Look for the five-wave motive pattern in the direction of the trend, followed by the three-wave corrective pattern. This could be a long-term trend on a daily or weekly chart or a shorter-term trend on an hourly chart. Remember, the motive waves are numbered, and the corrective waves are lettered.

      3. Count the waves 

Start counting the waves from the beginning of the trend. Wave 2 should never retrace more than 100% of Wave 1, and Wave 3 should not be the shortest of the three impulse waves (1, 3, 5).

      4. Forecast 

Use your wave count to forecast potential turning points in the market. For instance, if you've identified Waves 1 through 4, you can predict that Wave 5 is likely to follow before a corrective phase begins.

      5. Determine entry and exit points

Based on your analysis, determine strategic entry and exit points. Traders often enter during the corrective phase to capitalize on the next motive wave.

*Useful tip: wait for confirmation before acting on wave counts. False starts are common, and premature entries can lead to losses.

      6. Use supporting analysis

Elliott Wave Theory should not be used in isolation. Support your wave analysis with other forms of technical analysis, such as trend lines, Fibonacci retracement levels, and technical indicators. For instance, you can use moving averages, RSI, and MACD, to confirm trends and potential reversals.

Latest Insights and Examples

Recent market trends

As of mid-2023, Bitcoin has shown signs of entering a new impulse wave after a prolonged corrective phase. Identifying the early stages of this wave could present significant opportunities for traders.

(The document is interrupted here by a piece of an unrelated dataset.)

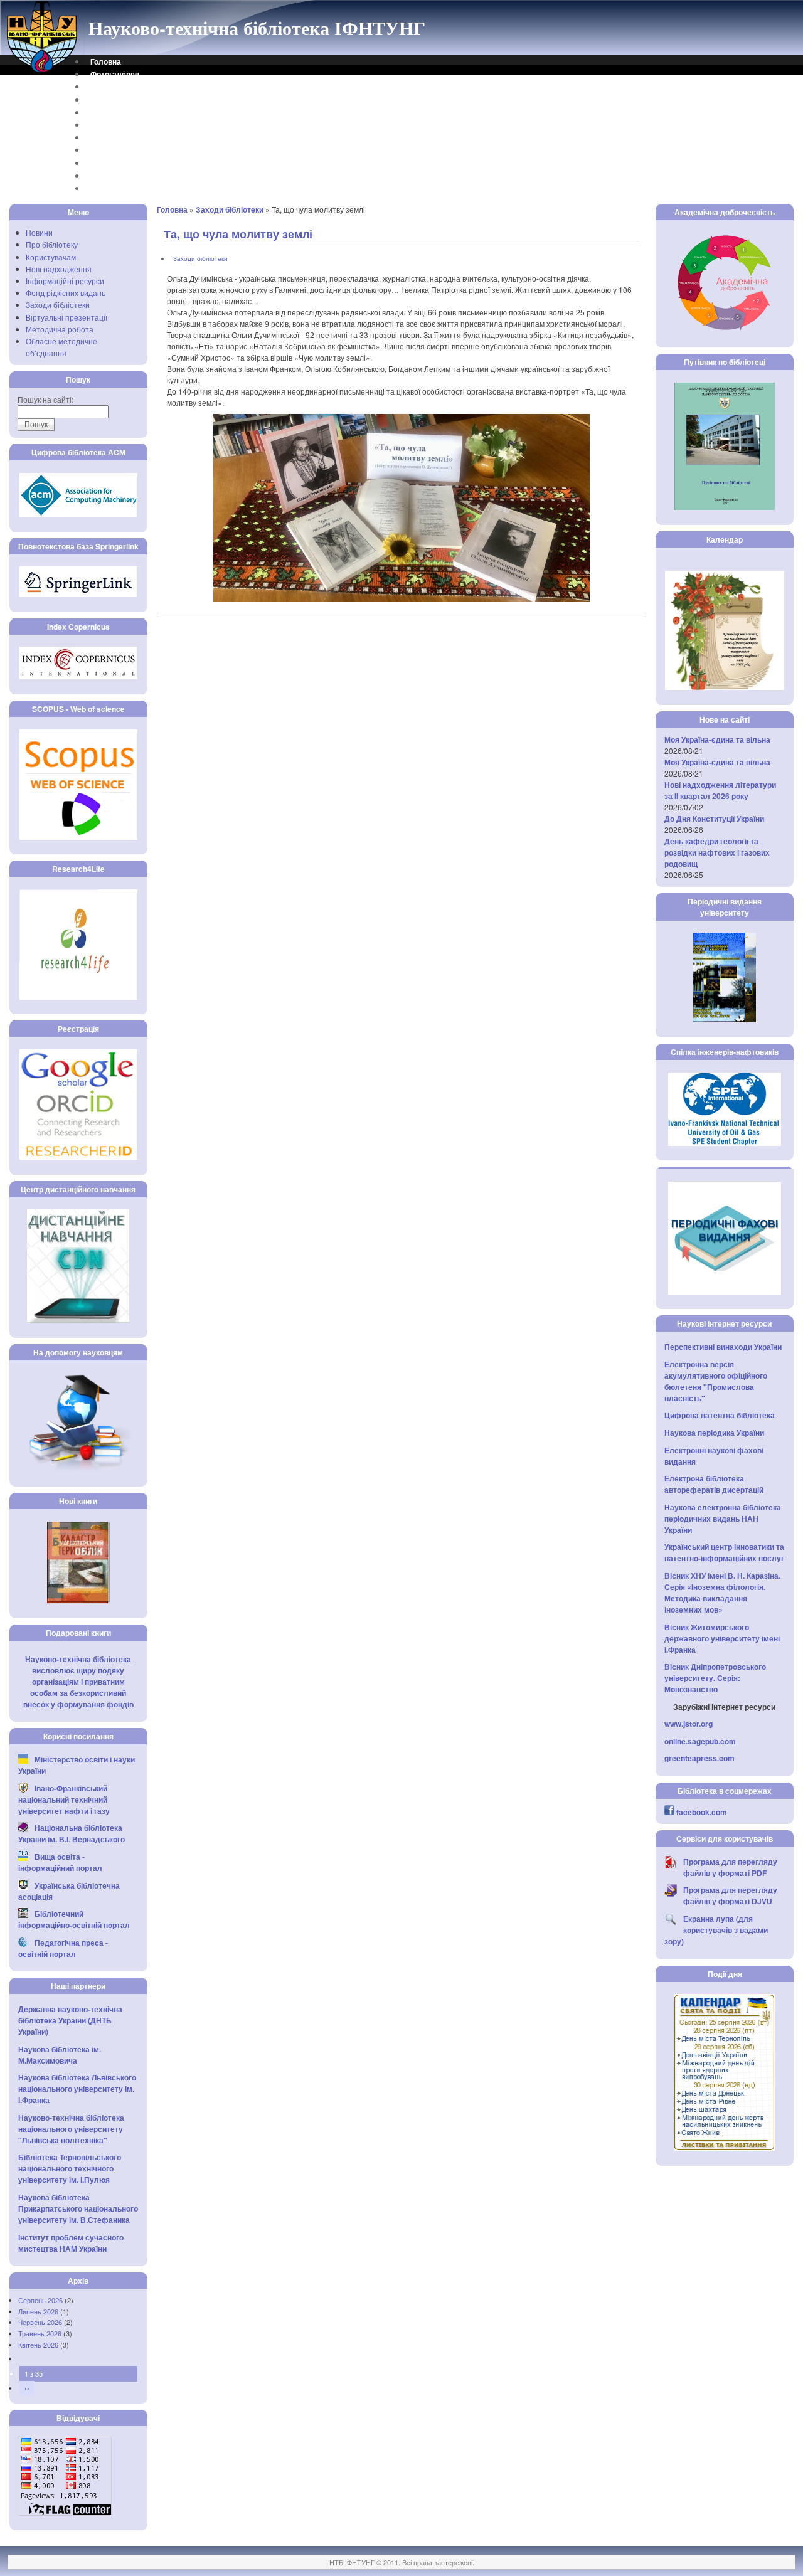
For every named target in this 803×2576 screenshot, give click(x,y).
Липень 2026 (38, 2311)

Altcoins, like Solana and Cardano, have exhibited clear Elliott Wave patterns during their recent price movements. For instance, Solana’s surge from $1.50 in early 2021 to over $200 by September 2021 followed a classic five-wave impulse pattern.

Regulatory impact

The increasing regulatory scrutiny on cryptocurrencies can lead to sharp corrective waves. Traders should stay informed about regulatory news as it can significantly impact market psychology and wave patterns.

For example, the World Economic Forum is actively engaged in the Digital Assets Regulatory (DAR) initiative, which examines the results of various national approaches to digital asset regulation.

Another example is the US which introduced two bills in 2023: the Financial Innovation and Technology (FIT) for the 21st Century Act and the Blockchain Regulatory Certainty Act. These bills aim to define when a cryptocurrency is a security or a commodity, enhance industry oversight, and clarify the roles of various regulatory bodies in managing crypto. However, the terms of both bills aren’t set in stone and they’re still under development.

The Bottom Line

Elliott Wave Theory is a powerful tool for crypto traders, offering a window into the underlying patterns that drive market movements. While it requires practice and skill to master, the insights it provides can lead to more informed and potentially profitable trading decisions. 

As with any trading strategy, it's important to use Elliott Wave analysis in conjunction with other methods and always to manage risk appropriately.